Task list:
[1] For the cell wall lyase excerpt, decide whether each statement below agrees with it: (a) SVM has the highest Sn of the algorithms compared; (b) Random Forest and Naïve Bayes were run with LibD3C; (c) Lypred has five pages. Answer yes or no for each, and quote the words of the excerpt that settle it.
[2] Summarize the cell wall lyase excerpt in two sentences.
[3] Carry the cell wall lyase excerpt on from its final sentence.

Document extract:
A heat map to show the overall accuracy in 5-fold cross-validation with different parameter groups (g, δ).

Because there is imbalance in our benchmark dataset, the average accuracy and ROC curve were employed to evaluate the model. Thus, we set a series of different classification thresholds to seek the maximum of average accuracy. The maximum AA and corresponding Sn, Sp, MCC, and OA were listed in Table 2. The ROC curve can demonstrate the predictive capability of the proposed method across the entire range of SVM decision values. Thus, we plotted the ROC curve in Figure 2. It shows that auROC is 0.926, demonstrating that our model has capability to predict cell wall lyases.

Table 2

Comparison among the performances of different algorithms.

Algorithm	Sn (%)	Sp (%)	MCC	OA (%)	AA (%)	auROC
SVM	76.47	93.16	0.678	90.13	84.82	0.926
Random Forest	80.88	85.02	0.572	84.27	82.95	0.905
Naïve Bayes	76.47	83.06	0.512	81.87	79.77	0.881
LibD3C	66.18	88.60	0.515	84.53	77.39	0.859

Figure 2

The ROC curve for the proposed model with the 63 optimal features in jackknife cross-validation using SVM.

To investigate whether other algorithms have the same or higher discriminate capability in the same feature space, the performances of Random Forest, Naïve Bayes, and LibD3C were examined by using jackknife cross-validation. Random Forest and Naïve Bayes were executed by using free package WEKA [61]. The LibD3C, a new selective ensemble algorithm, is a hybrid model of ensemble pruning that is based on k-means clustering and the framework of dynamic selection and circulating in combination with a sequential search method [30]. We used default parameters in LibD3C to perform classification.

The jackknife cross-validated results were also recorded in Table 2 for clear comparison. Note that the result for each algorithm in Table 2 was calculated with the maximum AA. As can be seen from the table, although Sn's of Random Forest and Naïve Bayes are no lower than SVM, other indicators (Sp, MCC, OA, AA, and auROC) of SVM are the best.

3.2. Online-Server Guide

A user-friendly online server called Lypred was established. A simple guide about the server was given below in order to further make it easier for the users.

Lypred has five pages. Users can browse the server at http://lin.uestc.edu.cn/server/Lypred/ and see the home page on the screen as shown in Figure 3. The Read Me page provides a brief introduction about Lypred and the caveat when being used. The Data page shows a brief description about the benchmark dataset and the optimal feature subset used in this work and provides links for downloading. The relevant paper about the detailed development and algorithm of Lypred can be seen by clicking the Citation button. Example sequences in FASTA format can be found by clicking the Example button right above the input box.

Stored records

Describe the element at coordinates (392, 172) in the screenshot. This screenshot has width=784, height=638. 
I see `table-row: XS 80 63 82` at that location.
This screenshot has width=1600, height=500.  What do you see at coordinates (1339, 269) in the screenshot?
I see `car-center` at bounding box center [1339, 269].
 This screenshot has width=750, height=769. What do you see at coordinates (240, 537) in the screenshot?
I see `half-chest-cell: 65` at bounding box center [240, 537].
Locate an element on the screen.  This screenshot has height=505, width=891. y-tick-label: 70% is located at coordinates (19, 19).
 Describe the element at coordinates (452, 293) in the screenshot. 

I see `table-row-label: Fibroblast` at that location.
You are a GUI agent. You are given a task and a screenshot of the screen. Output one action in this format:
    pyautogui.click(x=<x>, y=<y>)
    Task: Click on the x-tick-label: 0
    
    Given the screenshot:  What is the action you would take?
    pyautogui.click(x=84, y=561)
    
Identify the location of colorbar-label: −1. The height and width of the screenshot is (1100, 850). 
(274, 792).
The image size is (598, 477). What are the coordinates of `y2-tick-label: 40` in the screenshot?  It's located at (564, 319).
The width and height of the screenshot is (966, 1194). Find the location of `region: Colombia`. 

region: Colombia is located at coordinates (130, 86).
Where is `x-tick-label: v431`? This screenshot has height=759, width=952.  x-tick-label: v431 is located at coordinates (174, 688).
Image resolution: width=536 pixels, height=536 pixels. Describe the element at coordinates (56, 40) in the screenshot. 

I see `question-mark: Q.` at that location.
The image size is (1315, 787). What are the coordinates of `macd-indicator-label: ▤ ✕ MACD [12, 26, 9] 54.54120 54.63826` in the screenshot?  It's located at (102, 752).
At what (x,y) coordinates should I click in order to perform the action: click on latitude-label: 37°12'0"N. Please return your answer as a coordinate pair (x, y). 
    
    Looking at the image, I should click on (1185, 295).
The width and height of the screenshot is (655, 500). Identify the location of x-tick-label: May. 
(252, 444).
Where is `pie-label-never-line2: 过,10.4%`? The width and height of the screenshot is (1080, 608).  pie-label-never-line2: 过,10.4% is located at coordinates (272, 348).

Your written answers:
[1]
(a) No: "although Sn's of Random Forest and Naïve Bayes are no lower than SVM"
(b) No: "Random Forest and Naïve Bayes were executed by using free package WEKA [61]."
(c) Yes: "Lypred has five pages."

[2] Because the benchmark dataset is imbalanced, the model was evaluated by average accuracy and the ROC curve, with an auROC of 0.926. In jackknife cross-validation, SVM beat Random Forest, Naïve Bayes, and LibD3C on every indicator except Sn, and a user-friendly online server called Lypred was established.

[3]
Figure 3

A semiscreenshot to show the home page of Lypred. Its website address is http://lin.uestc.edu.cn/server/Lypred/.

Users can not only type or copy/paste the query protein sequences into the input box, but also upload FASTA/txt file containing the query protein sequences at the center of the home page of Lypred. Note that Lypred also has some constraints so as to guarantee the reliability of the results: firstly, protein sequences must be in FASTA format consisting of a single initial line beginning with a greater-than symbol (“>”) in the first column, followed by lines of sequence data, and the sequence is deemed to end if there is another line starting with “>”; secondly, the query protein sequence should only contain 20 kinds of amino acids; thirdly, the length of a query protein sequence should be no less than eight.

4. Conclusions

With growing drug resistance of pathogenic bacteria, great effort has been placed on the study and development of lyases. Effective identification of lyases will provide convenience for development of new antimicrobials. In this work, we used an improved PseAAC including g-gap dipeptide compositions and correlation factors of the physicochemical properties to extract the characteristics of protein sequences. A feature selection technique based on ANOVA was used to optimize features. The results of AA of 84.82% and auROC of 0.926 make us believe that Lypred will become a powerful and useful tool for the experimental study of bacterial cell wall lyase.